*** DATA RECORDS Section Begins ***
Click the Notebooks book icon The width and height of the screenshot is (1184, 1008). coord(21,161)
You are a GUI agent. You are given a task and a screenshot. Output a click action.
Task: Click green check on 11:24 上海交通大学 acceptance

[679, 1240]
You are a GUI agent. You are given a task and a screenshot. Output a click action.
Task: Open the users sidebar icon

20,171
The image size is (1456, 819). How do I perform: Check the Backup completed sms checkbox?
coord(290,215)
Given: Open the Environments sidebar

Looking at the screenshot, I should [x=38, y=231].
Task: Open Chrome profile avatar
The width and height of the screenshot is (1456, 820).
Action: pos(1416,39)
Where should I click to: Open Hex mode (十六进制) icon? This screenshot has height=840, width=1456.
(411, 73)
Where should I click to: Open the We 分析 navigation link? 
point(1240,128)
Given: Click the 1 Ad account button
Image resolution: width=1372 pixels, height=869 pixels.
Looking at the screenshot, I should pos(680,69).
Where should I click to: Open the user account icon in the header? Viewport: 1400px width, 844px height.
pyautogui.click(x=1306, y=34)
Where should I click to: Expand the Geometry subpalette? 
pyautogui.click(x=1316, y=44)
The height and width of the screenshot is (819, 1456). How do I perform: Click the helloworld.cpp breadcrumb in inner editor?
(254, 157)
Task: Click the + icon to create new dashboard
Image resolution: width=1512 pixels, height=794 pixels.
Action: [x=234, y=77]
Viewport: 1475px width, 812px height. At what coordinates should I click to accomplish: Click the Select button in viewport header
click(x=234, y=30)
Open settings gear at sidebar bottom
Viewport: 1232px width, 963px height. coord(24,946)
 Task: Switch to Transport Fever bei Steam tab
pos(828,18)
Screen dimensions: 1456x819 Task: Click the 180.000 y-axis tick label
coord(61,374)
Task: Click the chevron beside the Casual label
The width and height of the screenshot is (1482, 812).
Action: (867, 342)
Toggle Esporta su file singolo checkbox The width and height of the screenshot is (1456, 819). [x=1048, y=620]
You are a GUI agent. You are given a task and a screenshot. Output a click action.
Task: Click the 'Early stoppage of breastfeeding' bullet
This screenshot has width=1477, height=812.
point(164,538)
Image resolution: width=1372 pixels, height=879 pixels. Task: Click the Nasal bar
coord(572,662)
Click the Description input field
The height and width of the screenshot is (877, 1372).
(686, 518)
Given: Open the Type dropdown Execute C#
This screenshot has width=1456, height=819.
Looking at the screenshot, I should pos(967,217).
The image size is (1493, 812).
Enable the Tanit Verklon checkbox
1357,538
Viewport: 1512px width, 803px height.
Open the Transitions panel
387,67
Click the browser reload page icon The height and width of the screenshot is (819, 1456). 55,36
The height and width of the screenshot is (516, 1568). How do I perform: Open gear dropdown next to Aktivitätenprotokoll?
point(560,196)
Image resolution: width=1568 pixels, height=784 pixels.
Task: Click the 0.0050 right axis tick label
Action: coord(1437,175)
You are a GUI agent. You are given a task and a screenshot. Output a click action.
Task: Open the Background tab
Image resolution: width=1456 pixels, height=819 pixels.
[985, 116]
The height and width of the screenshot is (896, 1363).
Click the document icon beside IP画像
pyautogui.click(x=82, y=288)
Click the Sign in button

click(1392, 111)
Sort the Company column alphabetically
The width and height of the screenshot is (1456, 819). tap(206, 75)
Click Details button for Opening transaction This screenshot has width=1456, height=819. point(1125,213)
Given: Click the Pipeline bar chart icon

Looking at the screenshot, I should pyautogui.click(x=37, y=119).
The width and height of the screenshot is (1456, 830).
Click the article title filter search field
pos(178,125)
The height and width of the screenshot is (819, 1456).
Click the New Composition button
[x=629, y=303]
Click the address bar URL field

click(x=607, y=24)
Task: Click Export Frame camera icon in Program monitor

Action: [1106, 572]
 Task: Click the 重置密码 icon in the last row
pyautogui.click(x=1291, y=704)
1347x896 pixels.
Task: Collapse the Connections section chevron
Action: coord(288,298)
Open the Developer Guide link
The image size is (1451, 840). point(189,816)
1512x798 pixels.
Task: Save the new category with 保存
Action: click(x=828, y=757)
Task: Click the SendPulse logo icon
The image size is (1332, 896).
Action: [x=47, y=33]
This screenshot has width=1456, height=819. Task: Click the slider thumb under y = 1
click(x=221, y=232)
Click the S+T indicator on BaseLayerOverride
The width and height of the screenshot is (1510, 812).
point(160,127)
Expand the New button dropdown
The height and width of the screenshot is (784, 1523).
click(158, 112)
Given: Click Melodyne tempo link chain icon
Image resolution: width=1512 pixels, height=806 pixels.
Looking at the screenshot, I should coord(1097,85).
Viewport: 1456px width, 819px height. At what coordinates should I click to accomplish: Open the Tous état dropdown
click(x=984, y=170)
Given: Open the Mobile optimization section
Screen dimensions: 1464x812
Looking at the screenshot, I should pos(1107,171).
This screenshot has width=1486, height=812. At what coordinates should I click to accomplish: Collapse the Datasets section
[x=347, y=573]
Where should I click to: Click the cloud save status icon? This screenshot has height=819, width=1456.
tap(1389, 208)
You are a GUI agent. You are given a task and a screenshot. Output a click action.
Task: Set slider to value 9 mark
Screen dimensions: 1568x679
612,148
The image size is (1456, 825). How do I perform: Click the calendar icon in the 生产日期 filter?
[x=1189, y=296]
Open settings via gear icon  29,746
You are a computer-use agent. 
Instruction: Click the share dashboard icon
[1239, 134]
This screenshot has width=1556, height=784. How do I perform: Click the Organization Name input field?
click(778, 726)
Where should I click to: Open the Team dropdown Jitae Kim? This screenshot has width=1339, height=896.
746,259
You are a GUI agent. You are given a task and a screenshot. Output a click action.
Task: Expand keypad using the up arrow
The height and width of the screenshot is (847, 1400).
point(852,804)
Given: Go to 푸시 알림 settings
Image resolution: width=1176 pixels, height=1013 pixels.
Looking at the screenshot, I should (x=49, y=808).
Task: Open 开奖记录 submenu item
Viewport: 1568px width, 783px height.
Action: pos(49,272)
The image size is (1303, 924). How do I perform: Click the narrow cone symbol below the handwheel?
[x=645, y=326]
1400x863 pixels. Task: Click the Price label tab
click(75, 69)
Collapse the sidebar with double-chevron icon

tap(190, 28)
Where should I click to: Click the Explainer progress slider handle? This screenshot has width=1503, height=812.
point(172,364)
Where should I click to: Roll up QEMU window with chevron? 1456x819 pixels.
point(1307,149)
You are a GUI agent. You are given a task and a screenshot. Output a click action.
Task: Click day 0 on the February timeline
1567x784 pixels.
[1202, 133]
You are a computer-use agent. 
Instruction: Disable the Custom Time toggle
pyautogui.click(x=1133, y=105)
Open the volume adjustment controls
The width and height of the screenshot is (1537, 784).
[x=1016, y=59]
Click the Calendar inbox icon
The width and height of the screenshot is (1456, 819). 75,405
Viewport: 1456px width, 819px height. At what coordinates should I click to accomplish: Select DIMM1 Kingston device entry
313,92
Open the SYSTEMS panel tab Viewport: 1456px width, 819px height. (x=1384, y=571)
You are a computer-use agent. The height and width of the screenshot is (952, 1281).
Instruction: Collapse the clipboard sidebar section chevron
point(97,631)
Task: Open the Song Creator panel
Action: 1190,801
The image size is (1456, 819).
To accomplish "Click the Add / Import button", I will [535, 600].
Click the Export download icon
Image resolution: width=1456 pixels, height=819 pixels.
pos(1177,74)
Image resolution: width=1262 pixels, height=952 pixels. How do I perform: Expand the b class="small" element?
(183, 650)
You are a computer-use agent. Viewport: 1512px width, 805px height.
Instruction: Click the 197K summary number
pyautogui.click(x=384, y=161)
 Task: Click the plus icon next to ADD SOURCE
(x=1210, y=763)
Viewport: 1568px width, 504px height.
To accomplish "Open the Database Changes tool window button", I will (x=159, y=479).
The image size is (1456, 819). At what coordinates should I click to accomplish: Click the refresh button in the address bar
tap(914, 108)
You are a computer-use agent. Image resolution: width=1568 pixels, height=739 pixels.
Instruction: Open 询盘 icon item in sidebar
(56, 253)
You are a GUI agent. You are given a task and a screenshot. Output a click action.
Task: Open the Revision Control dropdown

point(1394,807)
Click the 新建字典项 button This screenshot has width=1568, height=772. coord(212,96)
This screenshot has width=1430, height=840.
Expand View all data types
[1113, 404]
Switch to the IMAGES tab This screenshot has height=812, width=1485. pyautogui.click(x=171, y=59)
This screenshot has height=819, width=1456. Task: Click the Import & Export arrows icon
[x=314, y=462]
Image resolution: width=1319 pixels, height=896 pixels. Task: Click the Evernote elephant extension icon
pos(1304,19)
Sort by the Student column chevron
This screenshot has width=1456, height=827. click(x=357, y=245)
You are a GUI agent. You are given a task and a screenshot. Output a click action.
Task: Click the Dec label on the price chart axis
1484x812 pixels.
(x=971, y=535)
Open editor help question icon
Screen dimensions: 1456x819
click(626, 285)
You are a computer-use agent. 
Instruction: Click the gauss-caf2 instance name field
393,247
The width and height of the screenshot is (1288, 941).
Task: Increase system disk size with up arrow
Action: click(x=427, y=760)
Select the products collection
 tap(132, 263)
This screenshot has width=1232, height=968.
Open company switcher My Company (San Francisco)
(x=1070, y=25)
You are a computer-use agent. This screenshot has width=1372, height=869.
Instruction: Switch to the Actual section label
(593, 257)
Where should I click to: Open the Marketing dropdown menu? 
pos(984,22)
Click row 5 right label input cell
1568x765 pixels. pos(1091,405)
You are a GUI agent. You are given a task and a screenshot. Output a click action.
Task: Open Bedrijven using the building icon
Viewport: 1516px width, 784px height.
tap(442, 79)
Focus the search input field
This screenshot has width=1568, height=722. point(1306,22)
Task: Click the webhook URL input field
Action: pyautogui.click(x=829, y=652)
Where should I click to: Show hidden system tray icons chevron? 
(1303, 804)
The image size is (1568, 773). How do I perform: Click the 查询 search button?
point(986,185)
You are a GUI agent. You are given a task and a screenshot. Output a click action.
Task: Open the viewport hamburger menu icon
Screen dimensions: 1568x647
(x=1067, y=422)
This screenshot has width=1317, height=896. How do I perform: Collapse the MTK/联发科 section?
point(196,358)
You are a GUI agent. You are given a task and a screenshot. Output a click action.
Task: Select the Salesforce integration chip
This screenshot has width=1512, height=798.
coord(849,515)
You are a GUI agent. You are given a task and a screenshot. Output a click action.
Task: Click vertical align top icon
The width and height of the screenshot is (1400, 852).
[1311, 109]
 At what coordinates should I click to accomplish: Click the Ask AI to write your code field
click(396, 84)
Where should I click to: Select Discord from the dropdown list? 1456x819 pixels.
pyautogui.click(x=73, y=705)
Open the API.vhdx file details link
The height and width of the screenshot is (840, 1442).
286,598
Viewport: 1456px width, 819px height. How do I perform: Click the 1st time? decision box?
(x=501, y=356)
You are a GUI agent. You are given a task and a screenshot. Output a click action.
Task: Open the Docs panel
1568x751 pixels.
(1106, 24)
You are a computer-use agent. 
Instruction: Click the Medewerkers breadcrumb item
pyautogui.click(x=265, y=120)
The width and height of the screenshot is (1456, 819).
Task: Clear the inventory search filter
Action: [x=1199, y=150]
*** DATA RECORDS Section Ends ***
• [EXERCISE DETAILS] Please reproduce exactly the lines in the listing above from the one containing "Given: Click Melodyne tempo link chain icon" through the one containing "Given: Open the Mobile optimization section", both included, and nothing more.

• [REPLY]
Given: Click Melodyne tempo link chain icon
Image resolution: width=1512 pixels, height=806 pixels.
Looking at the screenshot, I should coord(1097,85).
Viewport: 1456px width, 819px height. At what coordinates should I click to accomplish: Open the Tous état dropdown
click(x=984, y=170)
Given: Open the Mobile optimization section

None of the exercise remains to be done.